If you haven't checked out Nate Silver's polling analysis site at FiveThirtyEight.com, I would highly recommend that you do so. Silver, who has achieved a minor celebrity because of the thoroughness and originality of his work, essentially does a meta-analysis of every major poll done in the United States on the presidential and senatorial races, corrects sampling and interpretation errors, and runs simulated elections based on the results. Under his FAQ section, he explains how the simulations are done to produce the "win" percentages:
“What is Win % or Win Probability? Simply, the number of times that a candidate wins a given state, or wins the general election, based on 10,000 daily simulation runs.
“How is Win Probability determined? By simulating the election 10,000 times each day by means of a Monte Carlo analysis, based on the current Projection in each state. The simulation accounts for the following properties:
(i) That the true margin of error of a poll is much higher than the sampling error, especially when the poll is taken long before the election.
(ii) That polling movement between different states tends to be correlated based on the demographics in those states.”
Using this approach, Silver estimates that Obama has about a 97% chance of winning the general election next week. A prediction for every state individually is also given; for example, Obama has a 100% chance of winning New York and Massachusetts; he has a zero percent chance of winning Utah or Texas. West Virginia was thought to be “in play” at one time, but not really, it turns out. Obama has a 2% chance there.
So, to a certain extent, Hillary Clinton was right when she said that “hard working Americans, white Americans” preferred her. They do indeed. I imagine that West Virginia would poll very differently if Hillary had been the Democratic candidate. On the other hand, FiveThirtyEight (named for the total number of electors in the American system) estimates that Obama’s current chances of carrying Ohio are about 84%; that was another state which Hillary won handily. States such as Pennsylvania, another state carried by Clinton, will probably vote for Obama. Silver estimates his chances at 99% currently. 538 also gives Barack the nod in Florida, to a 79% certainty. The True Blue Bastions, such as New York, New Jersey, Massachusetts and California, of course, were always going to vote for the Democrat, so Hillary’s protests about being the more electable candidate did not make much sense with reference to these mortal locks.
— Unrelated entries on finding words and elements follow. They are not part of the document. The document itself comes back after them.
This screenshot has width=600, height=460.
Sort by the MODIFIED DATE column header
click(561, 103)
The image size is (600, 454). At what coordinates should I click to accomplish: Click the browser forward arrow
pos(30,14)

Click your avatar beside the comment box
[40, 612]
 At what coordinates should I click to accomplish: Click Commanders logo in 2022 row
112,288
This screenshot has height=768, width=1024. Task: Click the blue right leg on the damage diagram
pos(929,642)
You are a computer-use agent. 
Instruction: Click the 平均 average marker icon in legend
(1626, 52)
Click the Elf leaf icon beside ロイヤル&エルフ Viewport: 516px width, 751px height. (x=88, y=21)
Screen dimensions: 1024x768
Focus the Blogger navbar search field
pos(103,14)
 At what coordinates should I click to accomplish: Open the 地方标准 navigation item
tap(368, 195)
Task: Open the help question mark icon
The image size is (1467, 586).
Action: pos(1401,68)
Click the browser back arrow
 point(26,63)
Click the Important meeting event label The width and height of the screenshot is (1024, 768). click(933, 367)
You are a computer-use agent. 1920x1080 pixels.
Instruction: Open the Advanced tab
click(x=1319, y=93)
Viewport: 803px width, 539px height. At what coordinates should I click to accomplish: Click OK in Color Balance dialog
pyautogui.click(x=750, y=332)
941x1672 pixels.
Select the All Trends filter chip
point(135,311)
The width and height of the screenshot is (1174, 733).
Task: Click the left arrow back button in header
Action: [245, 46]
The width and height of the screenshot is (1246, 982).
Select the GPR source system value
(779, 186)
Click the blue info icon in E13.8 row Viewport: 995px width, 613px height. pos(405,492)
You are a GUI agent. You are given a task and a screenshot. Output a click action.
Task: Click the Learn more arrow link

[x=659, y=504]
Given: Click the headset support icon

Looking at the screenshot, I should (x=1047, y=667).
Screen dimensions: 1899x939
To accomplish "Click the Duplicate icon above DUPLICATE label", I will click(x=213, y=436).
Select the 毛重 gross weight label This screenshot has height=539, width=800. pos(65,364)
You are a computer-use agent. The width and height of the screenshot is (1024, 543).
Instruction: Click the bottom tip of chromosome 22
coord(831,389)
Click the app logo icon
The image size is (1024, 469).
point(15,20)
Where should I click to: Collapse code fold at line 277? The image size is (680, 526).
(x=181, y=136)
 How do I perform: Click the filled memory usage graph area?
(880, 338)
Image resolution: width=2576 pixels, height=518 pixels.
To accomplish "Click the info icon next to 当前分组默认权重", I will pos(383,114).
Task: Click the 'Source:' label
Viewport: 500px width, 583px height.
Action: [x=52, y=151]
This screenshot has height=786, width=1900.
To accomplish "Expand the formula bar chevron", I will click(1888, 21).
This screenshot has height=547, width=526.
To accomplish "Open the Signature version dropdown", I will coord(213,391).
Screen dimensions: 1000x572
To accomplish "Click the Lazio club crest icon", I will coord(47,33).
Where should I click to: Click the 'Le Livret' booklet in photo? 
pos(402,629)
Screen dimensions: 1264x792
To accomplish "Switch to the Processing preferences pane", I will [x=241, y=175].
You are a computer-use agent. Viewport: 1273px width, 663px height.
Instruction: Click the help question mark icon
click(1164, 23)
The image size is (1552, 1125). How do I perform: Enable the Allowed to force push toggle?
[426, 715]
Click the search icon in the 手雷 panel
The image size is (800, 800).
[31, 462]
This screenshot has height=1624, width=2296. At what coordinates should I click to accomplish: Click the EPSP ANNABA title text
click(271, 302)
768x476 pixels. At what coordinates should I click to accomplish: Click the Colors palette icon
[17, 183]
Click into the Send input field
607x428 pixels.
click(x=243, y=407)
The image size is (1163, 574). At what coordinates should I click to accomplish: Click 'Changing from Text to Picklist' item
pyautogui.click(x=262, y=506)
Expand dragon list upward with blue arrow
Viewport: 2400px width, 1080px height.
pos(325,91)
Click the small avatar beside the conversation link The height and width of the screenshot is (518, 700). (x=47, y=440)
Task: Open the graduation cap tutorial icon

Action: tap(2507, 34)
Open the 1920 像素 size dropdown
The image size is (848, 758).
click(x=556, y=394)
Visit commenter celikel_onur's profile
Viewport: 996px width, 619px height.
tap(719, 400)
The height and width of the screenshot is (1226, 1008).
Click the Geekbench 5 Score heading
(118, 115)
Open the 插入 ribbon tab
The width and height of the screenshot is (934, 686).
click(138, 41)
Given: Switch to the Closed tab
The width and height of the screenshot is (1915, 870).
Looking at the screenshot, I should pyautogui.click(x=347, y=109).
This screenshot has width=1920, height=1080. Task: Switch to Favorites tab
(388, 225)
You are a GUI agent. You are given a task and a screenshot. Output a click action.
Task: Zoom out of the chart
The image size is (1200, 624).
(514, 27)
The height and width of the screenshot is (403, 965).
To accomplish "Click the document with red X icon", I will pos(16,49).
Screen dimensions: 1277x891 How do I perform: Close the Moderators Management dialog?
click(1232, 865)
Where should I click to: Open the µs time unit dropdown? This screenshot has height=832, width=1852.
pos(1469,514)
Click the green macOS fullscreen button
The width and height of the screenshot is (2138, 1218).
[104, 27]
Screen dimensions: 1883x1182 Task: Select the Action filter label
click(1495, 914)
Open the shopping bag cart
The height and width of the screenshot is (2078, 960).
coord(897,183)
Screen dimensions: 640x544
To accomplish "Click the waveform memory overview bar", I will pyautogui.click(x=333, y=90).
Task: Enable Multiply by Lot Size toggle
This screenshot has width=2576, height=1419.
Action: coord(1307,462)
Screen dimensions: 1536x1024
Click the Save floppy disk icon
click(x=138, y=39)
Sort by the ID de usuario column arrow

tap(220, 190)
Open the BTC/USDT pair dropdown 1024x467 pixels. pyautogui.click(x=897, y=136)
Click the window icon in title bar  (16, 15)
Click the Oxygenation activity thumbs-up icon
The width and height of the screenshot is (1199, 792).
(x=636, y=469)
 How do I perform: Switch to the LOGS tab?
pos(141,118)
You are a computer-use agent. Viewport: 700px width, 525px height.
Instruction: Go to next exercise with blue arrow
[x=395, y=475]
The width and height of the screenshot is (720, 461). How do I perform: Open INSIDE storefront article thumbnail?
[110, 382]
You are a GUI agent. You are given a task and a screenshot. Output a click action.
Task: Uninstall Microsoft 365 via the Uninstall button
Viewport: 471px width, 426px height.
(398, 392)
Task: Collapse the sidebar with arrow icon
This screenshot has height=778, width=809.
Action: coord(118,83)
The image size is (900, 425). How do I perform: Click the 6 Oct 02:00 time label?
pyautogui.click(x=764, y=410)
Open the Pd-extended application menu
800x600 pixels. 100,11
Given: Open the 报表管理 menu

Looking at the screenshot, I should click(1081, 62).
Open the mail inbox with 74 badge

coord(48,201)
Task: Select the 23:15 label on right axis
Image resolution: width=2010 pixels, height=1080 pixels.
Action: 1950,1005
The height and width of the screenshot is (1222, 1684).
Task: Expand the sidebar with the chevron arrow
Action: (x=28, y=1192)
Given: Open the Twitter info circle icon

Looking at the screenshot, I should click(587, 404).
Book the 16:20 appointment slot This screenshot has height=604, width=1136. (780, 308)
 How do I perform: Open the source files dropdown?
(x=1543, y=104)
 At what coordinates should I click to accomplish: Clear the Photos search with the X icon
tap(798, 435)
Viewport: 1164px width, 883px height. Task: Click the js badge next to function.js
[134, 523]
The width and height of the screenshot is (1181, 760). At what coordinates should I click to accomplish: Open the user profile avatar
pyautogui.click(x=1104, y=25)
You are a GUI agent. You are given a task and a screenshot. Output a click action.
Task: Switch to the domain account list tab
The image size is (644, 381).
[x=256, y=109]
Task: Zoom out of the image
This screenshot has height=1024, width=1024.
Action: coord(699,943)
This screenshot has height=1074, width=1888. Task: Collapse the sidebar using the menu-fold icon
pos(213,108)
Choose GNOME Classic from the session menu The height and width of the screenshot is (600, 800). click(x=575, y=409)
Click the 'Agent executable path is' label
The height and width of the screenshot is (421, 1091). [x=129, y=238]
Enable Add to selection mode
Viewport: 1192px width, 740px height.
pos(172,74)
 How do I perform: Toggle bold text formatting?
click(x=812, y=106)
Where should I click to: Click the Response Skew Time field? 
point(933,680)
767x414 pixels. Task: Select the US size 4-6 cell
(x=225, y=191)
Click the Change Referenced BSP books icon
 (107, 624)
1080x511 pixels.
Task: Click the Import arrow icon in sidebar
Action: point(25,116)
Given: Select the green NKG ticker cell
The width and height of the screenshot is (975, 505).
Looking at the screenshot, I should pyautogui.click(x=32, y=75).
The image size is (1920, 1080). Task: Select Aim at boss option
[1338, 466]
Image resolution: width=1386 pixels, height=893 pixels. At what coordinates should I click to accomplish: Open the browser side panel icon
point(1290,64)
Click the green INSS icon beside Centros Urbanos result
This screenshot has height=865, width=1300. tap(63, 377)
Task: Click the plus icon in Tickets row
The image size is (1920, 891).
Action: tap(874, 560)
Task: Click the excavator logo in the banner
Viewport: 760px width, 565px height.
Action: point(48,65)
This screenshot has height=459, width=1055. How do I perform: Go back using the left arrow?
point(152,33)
The most interesting states will be North Carolina and Virginia, come election night. Because North Carolina has a Democratic governor (Mike Easley), and an ardent Obama supporter at that, it will be harder for the Republicans to cheat in the Tar Heel state, and cheating is the only practical way for the Republicans to steal this election. They must cheat often, early and massively in order to compete at all, when you get right down to it. Of the preferred sites for Republican cheating, Ohio and Florida, it has become more difficult in the Buckeye State because of a change in regimes at the Secretary of State level. So the GOP effort will be aimed primarily at Florida, where voter ID laws of highly questionable constitutionality (picture ID with signature required, reminiscent of old poll taxes and “literacy” tests used to disenfranchise African-Americans in the Old South) are the latest Republican gambit for defeating the will of the majority.
So 5,000 lawyers are flying into Florida just to keep an eye on things, among them your faithful correspondent. It won’t stop all the cheating but it may help to keep things vaguely within the lines, a reasonable goal in the World’s Greatest Democracy, after all.
" They must cheat often, early and massively in order to compete at all..." Well then, I guess then the Republicans will lose for sure.